[What is asked]:
Copy out all of the material below, swapping "Sheet5" for "Sheet6" wherever it occurs and changing nothing else.

[Material for the task]:
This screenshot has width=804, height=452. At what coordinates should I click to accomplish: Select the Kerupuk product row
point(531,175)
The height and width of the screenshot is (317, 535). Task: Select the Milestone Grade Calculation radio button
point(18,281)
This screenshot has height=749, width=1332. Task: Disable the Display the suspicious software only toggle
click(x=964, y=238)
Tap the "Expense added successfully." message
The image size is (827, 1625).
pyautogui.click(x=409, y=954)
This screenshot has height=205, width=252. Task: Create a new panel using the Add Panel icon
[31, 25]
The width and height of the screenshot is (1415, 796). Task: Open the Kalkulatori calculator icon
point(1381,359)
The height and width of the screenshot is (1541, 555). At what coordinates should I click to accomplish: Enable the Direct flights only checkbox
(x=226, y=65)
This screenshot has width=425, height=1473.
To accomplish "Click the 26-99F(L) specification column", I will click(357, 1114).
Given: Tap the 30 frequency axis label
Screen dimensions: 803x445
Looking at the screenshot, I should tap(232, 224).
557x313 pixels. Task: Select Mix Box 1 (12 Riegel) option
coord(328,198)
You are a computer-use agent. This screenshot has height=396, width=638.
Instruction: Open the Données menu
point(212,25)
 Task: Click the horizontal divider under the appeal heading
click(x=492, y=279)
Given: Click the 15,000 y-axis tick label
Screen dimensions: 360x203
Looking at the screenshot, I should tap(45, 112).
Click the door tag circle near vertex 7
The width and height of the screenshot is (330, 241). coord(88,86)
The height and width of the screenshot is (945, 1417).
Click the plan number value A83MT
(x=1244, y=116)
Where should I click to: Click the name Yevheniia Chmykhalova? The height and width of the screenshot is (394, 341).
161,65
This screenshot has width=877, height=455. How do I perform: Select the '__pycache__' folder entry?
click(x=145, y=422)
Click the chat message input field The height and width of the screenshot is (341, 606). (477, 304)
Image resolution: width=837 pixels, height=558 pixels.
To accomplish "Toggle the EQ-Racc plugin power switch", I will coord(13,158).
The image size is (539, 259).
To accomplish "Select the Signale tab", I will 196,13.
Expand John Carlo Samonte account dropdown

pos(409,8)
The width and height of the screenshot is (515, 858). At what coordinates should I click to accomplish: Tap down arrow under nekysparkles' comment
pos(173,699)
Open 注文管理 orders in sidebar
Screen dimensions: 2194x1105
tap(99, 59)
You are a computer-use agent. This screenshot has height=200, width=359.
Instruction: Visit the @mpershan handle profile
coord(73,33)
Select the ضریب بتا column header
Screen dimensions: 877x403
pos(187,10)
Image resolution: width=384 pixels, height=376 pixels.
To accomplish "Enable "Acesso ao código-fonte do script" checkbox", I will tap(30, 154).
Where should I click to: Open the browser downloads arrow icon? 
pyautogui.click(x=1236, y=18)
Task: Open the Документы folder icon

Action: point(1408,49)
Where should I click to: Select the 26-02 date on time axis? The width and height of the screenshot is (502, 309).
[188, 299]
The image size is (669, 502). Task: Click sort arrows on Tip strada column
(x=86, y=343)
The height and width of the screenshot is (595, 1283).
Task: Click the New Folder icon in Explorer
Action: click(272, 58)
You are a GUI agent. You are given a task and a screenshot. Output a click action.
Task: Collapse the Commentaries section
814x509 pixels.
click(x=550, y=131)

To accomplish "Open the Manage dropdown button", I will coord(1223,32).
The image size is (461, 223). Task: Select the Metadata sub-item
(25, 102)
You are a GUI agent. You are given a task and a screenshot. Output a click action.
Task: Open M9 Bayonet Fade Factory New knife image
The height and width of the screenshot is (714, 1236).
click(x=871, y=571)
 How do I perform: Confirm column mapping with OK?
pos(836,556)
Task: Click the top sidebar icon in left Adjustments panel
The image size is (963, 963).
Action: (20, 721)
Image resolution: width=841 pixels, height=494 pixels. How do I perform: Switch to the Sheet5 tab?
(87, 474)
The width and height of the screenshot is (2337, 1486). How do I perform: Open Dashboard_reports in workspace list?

[Response to the exercise]:
This screenshot has width=804, height=452. At what coordinates should I click to accomplish: Select the Kerupuk product row
point(531,175)
The height and width of the screenshot is (317, 535). Task: Select the Milestone Grade Calculation radio button
point(18,281)
This screenshot has height=749, width=1332. Task: Disable the Display the suspicious software only toggle
click(x=964, y=238)
Tap the "Expense added successfully." message
The image size is (827, 1625).
pyautogui.click(x=409, y=954)
This screenshot has height=205, width=252. Task: Create a new panel using the Add Panel icon
[31, 25]
The width and height of the screenshot is (1415, 796). Task: Open the Kalkulatori calculator icon
point(1381,359)
The height and width of the screenshot is (1541, 555). At what coordinates should I click to accomplish: Enable the Direct flights only checkbox
(x=226, y=65)
This screenshot has width=425, height=1473.
To accomplish "Click the 26-99F(L) specification column", I will click(357, 1114).
Given: Tap the 30 frequency axis label
Screen dimensions: 803x445
Looking at the screenshot, I should tap(232, 224).
557x313 pixels. Task: Select Mix Box 1 (12 Riegel) option
coord(328,198)
You are a computer-use agent. This screenshot has height=396, width=638.
Instruction: Open the Données menu
point(212,25)
 Task: Click the horizontal divider under the appeal heading
click(x=492, y=279)
Given: Click the 15,000 y-axis tick label
Screen dimensions: 360x203
Looking at the screenshot, I should tap(45, 112).
Click the door tag circle near vertex 7
The width and height of the screenshot is (330, 241). coord(88,86)
The height and width of the screenshot is (945, 1417).
Click the plan number value A83MT
(x=1244, y=116)
Where should I click to: Click the name Yevheniia Chmykhalova? The height and width of the screenshot is (394, 341).
161,65
This screenshot has width=877, height=455. How do I perform: Select the '__pycache__' folder entry?
click(x=145, y=422)
Click the chat message input field The height and width of the screenshot is (341, 606). (477, 304)
Image resolution: width=837 pixels, height=558 pixels.
To accomplish "Toggle the EQ-Racc plugin power switch", I will coord(13,158).
The image size is (539, 259).
To accomplish "Select the Signale tab", I will 196,13.
Expand John Carlo Samonte account dropdown

pos(409,8)
The width and height of the screenshot is (515, 858). At what coordinates should I click to accomplish: Tap down arrow under nekysparkles' comment
pos(173,699)
Open 注文管理 orders in sidebar
Screen dimensions: 2194x1105
tap(99, 59)
You are a computer-use agent. This screenshot has height=200, width=359.
Instruction: Visit the @mpershan handle profile
coord(73,33)
Select the ضریب بتا column header
Screen dimensions: 877x403
pos(187,10)
Image resolution: width=384 pixels, height=376 pixels.
To accomplish "Enable "Acesso ao código-fonte do script" checkbox", I will tap(30, 154).
Where should I click to: Open the browser downloads arrow icon? 
pyautogui.click(x=1236, y=18)
Task: Open the Документы folder icon

Action: point(1408,49)
Where should I click to: Select the 26-02 date on time axis? The width and height of the screenshot is (502, 309).
[188, 299]
The image size is (669, 502). Task: Click sort arrows on Tip strada column
(x=86, y=343)
The height and width of the screenshot is (595, 1283).
Task: Click the New Folder icon in Explorer
Action: click(272, 58)
You are a GUI agent. You are given a task and a screenshot. Output a click action.
Task: Collapse the Commentaries section
814x509 pixels.
click(x=550, y=131)

To accomplish "Open the Manage dropdown button", I will coord(1223,32).
The image size is (461, 223). Task: Select the Metadata sub-item
(25, 102)
You are a GUI agent. You are given a task and a screenshot. Output a click action.
Task: Open M9 Bayonet Fade Factory New knife image
The height and width of the screenshot is (714, 1236).
click(x=871, y=571)
 How do I perform: Confirm column mapping with OK?
pos(836,556)
Task: Click the top sidebar icon in left Adjustments panel
The image size is (963, 963).
Action: (20, 721)
Image resolution: width=841 pixels, height=494 pixels. How do I perform: Switch to the Sheet6 tab?
(87, 474)
The width and height of the screenshot is (2337, 1486). How do I perform: Open Dashboard_reports in workspace list?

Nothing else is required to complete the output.